● Study material
• • • •
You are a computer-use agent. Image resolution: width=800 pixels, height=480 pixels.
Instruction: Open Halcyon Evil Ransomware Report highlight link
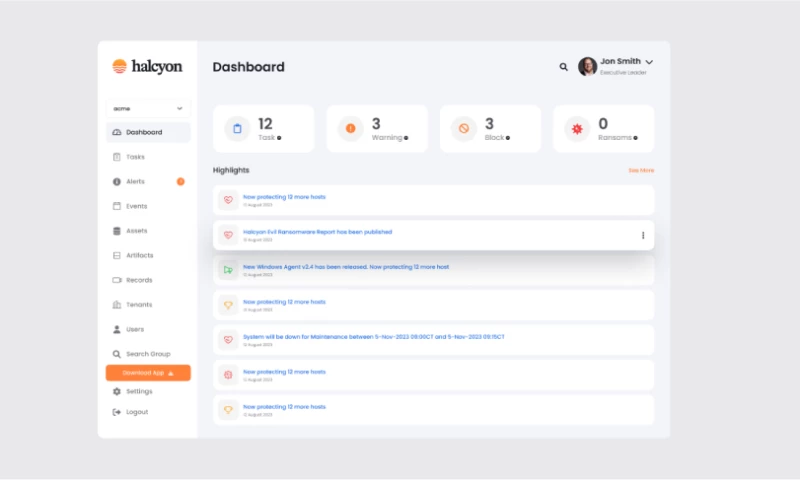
• • • •
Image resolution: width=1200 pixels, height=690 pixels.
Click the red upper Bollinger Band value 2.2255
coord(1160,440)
• • • •
● Task directions
Reproduce exactly the lines of the records above from the one with "You are a computer-use" to the one with "Instruction: Open Halcyon", both included, and leave out everything else.

● Result
You are a computer-use agent. Image resolution: width=800 pixels, height=480 pixels.
Instruction: Open Halcyon Evil Ransomware Report highlight link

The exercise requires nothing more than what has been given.